Plus ça va, plus la droite envahit la Toile. En ces temps de crise qui se précise hélas chaque jour, j'aurais dû plutôt écrire : moins ça va, plus les propos ineptes, non argumentés et réactionnaires envahissent Internet. Je m'en suis aperçu à la teneur des commentaires sur divers blogs que je consulte régulièrement. La droite a compris l'importance des nouveaux médias, elle aura mis le temps. Mais comme les plagiaires elle aura heureusement toujours deux ou trois métros de retard, à moins que le pouvoir ne lui facilite la tâche en censurant l'expression sous diverses formes voilées auxquelles adhère sans s'en rendre compte une partie de ce qu'il est coutume d'appeler abusivement la gauche. La planète n'était déjà pas au meilleur de sa forme, rendue exsangue par l'ultra-libéralisme, forme cynique et arrogante du capitalisme, mais nous sommes entrés depuis peu dans une logique inique et suicidaire qui dépasse les bornes.
La liste est longue des signes dépresseurs : l'État renfloue les bandits du secteur bancaire, il accumule les lois répressives au lieu de développer l'information et la formation, la religion envahit l'espace public et laïque, les riches se sucrent et les pauvres tirent la langue, les marchands d'armes s'en fichent plein les poches, les pollueurs s'en donnent à cœur joie, les victimes continuent à voter pour leurs bourreaux, le colonialisme a repris du poil de la bête sous de nouveaux masques, etc. etc. Je repense à l'évêque brésilien qui, affirmant que le viol est moins condamnable que l'avortement, excommunie à tour de bras alors que la gamine a neuf ans, c'est dire ce qu'il pense des femmes ! Dans Libération, la liste des artistes mal informés qui soutiennent la loi absurde, inapplicable et répressive sur Internet (Hadopi) est renforcée par une quatrième de couverture désespérante (mieux vaut lire dans le numéro de samedi l'entretien avec Benjamin Bayart)... Je découvre encore que le Pôle Emploi (fusion ANPE-Assedic) a payé 500 000 euros leur logo alors que les Assedic cherchent des noises aux chômeurs sous le moindre prétexte (vous avez bien lu, 500 000 € pour un logo... En plus il est laid à mourir ! Pour l'anecdote, Geoffroy Roux de Bézieux est président de Mobile Virgin France et de l’Unedic). Etienne Mineur, sur le même lien que je viens de souligner, nous gratifie de l'arrogance de Jacques Séguéla pérorant que "si à 50 ans on n'a pas une Rolex, on a raté sa vie !" Comment s'étonner ensuite des idioties que laissent certains internautes en commentaires si nous sommes abreuvés d'aussi pitoyables exemples ?

------------

Selon le texte fourni, quelle somme le Pôle Emploi a-t-il payée pour son logo ? Les lignes qui viennent ensuite forment un matériau indépendant du texte fourni.

▸ **LIGNES DE DONNÉES**:
------------

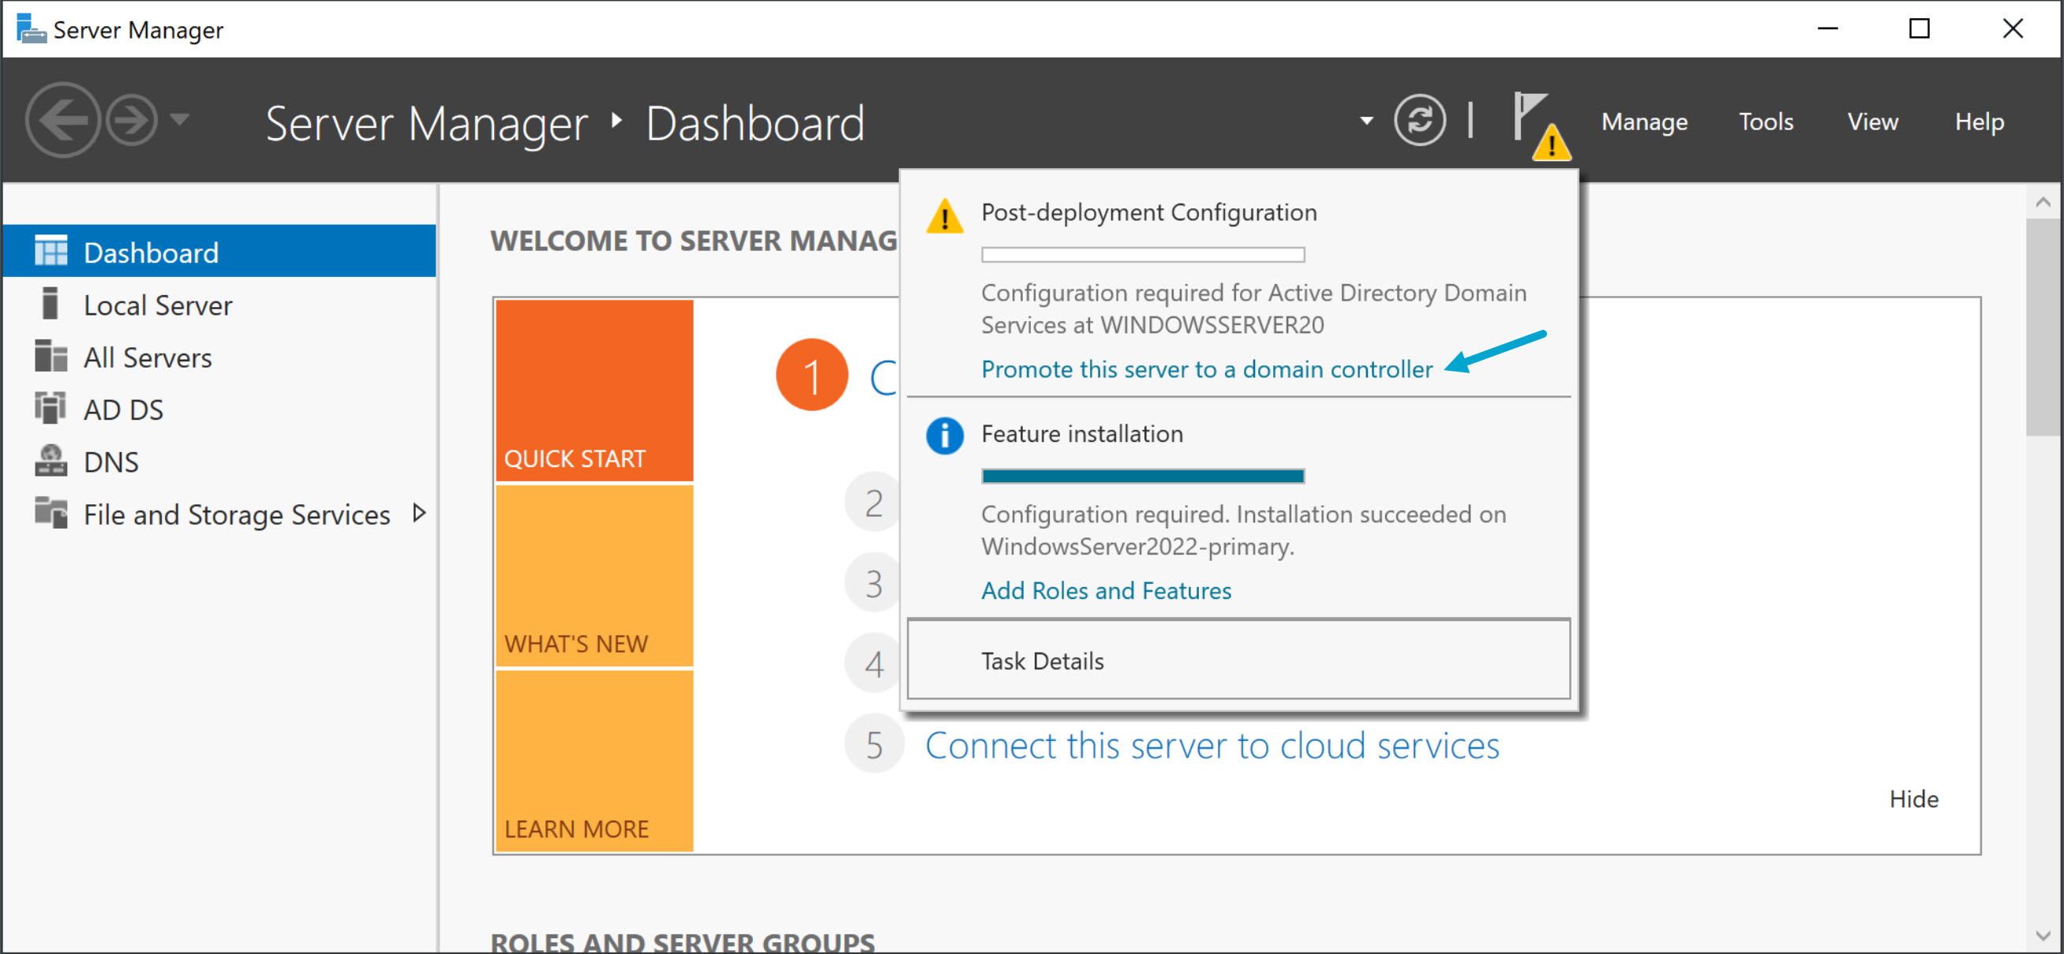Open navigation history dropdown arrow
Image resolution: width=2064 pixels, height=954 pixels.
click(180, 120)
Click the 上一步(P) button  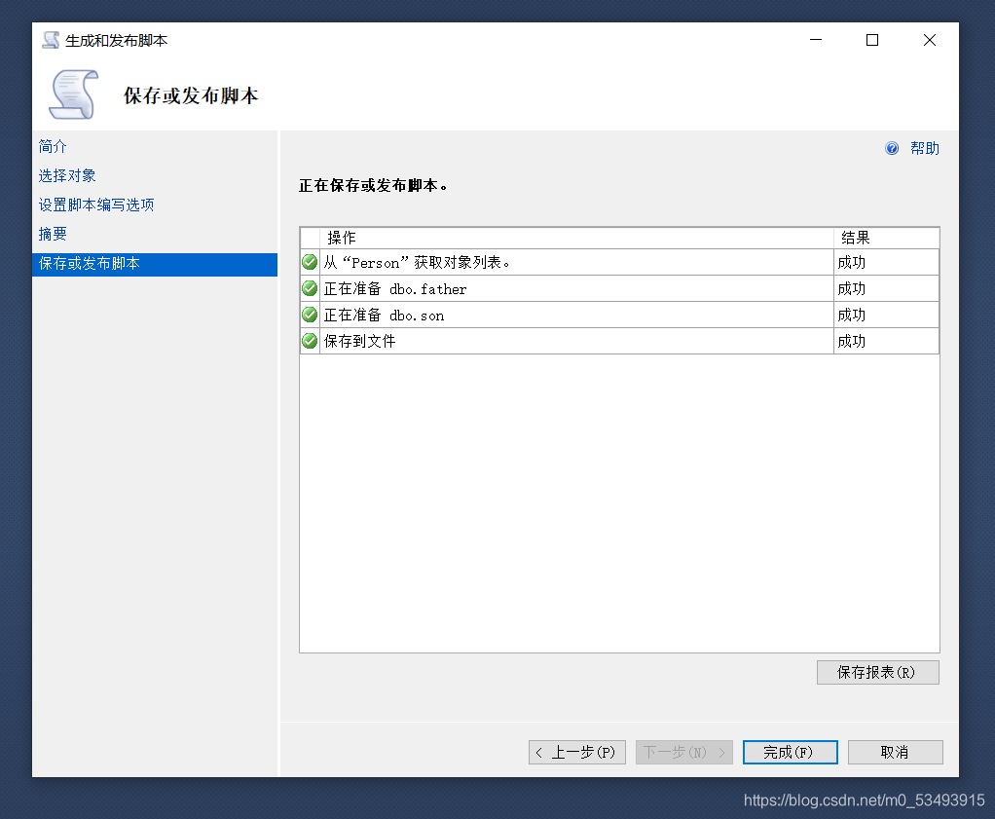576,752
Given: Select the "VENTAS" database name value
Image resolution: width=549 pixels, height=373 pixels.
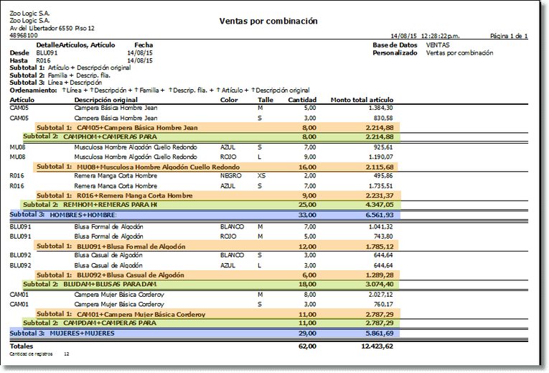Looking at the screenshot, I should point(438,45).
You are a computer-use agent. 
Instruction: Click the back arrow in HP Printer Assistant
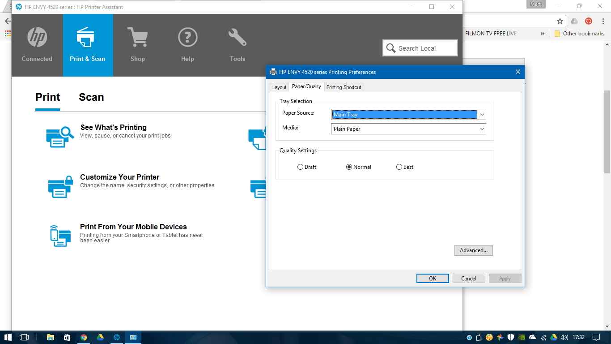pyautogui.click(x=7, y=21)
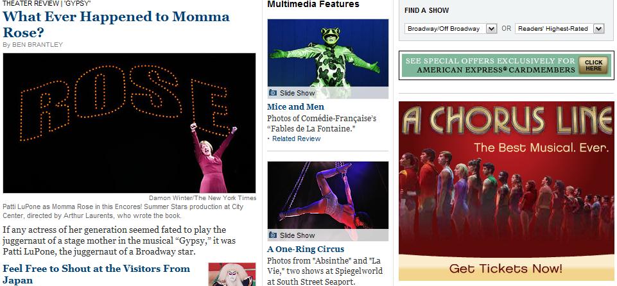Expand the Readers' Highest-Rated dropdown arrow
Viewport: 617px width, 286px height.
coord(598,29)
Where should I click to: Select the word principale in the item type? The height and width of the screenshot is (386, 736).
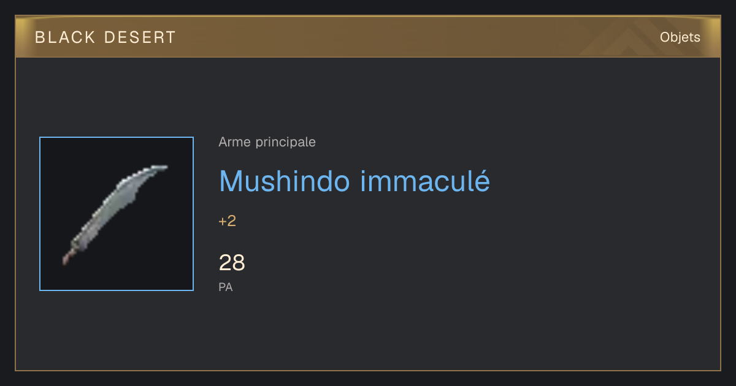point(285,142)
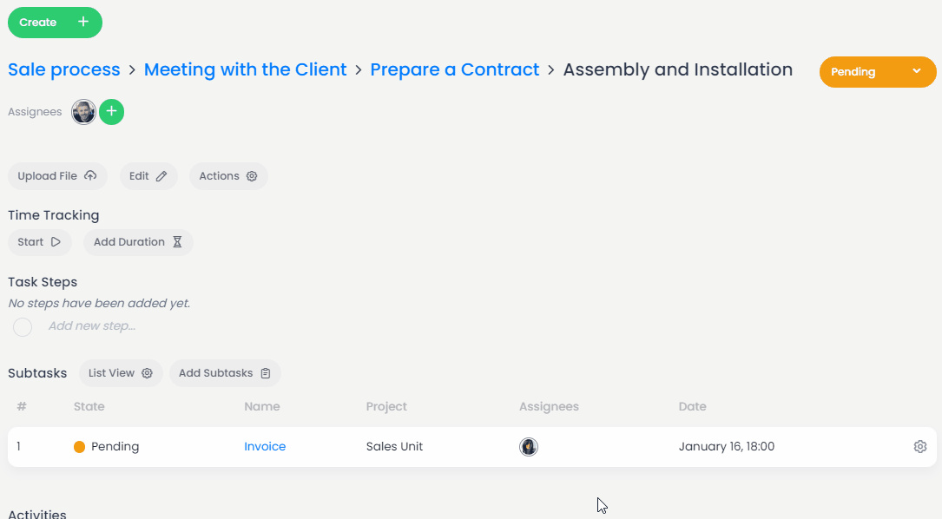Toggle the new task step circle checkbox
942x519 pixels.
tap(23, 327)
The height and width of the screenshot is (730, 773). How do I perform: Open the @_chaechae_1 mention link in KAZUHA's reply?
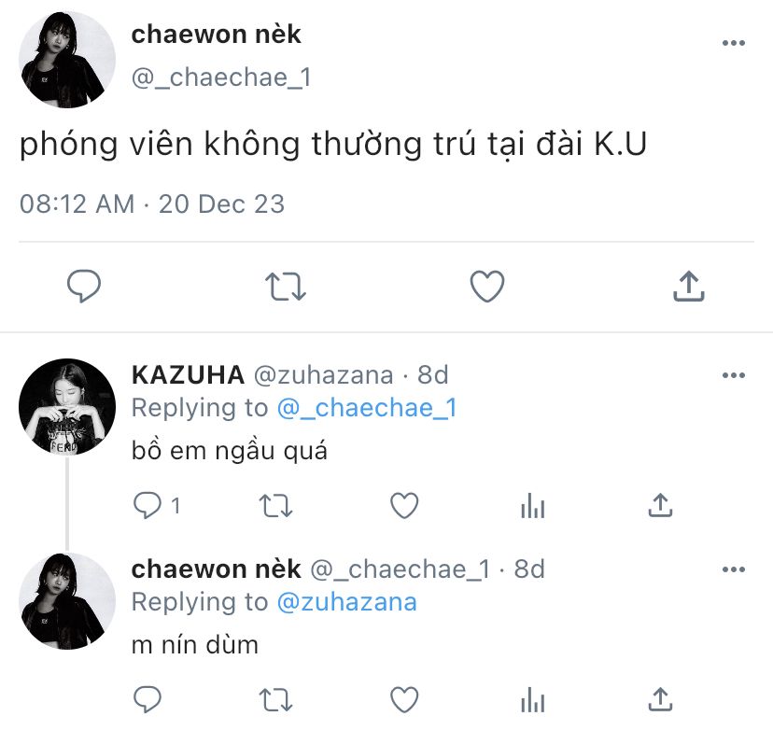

------------

▸ **SOLUTION RÉDIGÉE**: Le Pôle Emploi a payé 500 000 euros pour son logo.